October 21, 2008 at 1:38 PM
Posted by Thomas Catino
Honeywell International Inc. (HON) shares have been led to the slaughterhouse over the past few months, down 51% year to date and 52.82% below its 52-week high of $62.99. Last week, the manufacturing company and former Dow component announced third quarter results that were good - sales of $9.3 billion, an increase of 6% vs. the prior year, earnings per share of $0.97, up 20% from the prior year. However, the full year 2008 outlook was cut a bit, with management now calling for $3.76 and $3.80 a share on revenue of $37.2 billion, slightly below the analyst consensus of $3.81 and $37.8 billion. On the conference call, executives saw a slower growth environment for the global economy with both developed and developing regions being impacted and recessionary conditions in the US and Europe for 2009 but were mum on specifics of the business and earnings per share outlook, saying details would not be provided until a December 9th update.
That didn’t stop analysts from slashing estimates though.
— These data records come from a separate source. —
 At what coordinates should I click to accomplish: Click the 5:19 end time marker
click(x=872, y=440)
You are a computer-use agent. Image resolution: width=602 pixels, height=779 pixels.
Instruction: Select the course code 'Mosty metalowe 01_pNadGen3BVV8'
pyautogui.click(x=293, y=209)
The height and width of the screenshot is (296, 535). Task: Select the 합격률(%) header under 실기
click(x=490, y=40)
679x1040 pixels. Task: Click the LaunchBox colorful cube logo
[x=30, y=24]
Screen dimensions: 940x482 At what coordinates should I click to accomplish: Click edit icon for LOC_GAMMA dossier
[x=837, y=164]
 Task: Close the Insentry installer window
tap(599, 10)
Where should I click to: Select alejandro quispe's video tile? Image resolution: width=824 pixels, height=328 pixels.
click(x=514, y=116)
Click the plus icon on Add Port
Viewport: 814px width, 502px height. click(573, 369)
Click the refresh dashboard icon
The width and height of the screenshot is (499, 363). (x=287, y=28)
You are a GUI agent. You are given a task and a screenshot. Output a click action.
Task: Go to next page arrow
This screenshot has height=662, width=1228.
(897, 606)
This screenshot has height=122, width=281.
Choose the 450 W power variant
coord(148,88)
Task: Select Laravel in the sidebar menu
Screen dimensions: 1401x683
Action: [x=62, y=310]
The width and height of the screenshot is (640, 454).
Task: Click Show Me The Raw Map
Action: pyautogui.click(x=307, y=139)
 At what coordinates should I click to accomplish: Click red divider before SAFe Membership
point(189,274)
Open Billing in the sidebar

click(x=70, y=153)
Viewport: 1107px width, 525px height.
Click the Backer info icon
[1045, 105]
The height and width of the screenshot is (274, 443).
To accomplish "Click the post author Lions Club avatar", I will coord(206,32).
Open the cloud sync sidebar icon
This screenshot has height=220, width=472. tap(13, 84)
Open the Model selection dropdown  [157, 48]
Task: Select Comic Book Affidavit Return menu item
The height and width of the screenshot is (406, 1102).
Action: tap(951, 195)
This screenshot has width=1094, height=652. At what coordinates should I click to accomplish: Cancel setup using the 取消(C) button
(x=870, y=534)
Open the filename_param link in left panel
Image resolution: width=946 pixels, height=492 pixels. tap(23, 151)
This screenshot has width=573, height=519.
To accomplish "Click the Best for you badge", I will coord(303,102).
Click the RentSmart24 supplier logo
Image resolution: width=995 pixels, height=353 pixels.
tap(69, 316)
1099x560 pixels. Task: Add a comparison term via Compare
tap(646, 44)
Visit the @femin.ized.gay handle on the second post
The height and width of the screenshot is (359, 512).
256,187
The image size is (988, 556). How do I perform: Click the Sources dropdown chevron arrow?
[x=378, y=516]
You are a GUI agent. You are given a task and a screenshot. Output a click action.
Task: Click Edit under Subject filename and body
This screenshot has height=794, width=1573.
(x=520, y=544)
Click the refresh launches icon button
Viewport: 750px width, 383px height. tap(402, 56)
Looking ahead to next year, analysts at Sterne Agee said earnings could be down by as much as 20%, which seems pretty harsh. According to Dow Jones, Stern Agee said the industrial company faces a “brutal new world environment where GDP could fall globally in 2009 due to the worldwide liquidity freeze." The firm cut its 2009 EPS target to $3.20 from $4.45, assuming a sales decline of 3.2% next year due to a sharp decline in the US and European auto industry and a growing decline in capital spending and residential and commercial construction.

But at the current share price, reducing estimates that much implies a forward PE of about 9, meaning that a lot of the downside in the earnings numbers appear priced in to a fair degree. With the Street setting the bar pretty low already, this could set up Honeywell for a positive surprise come December.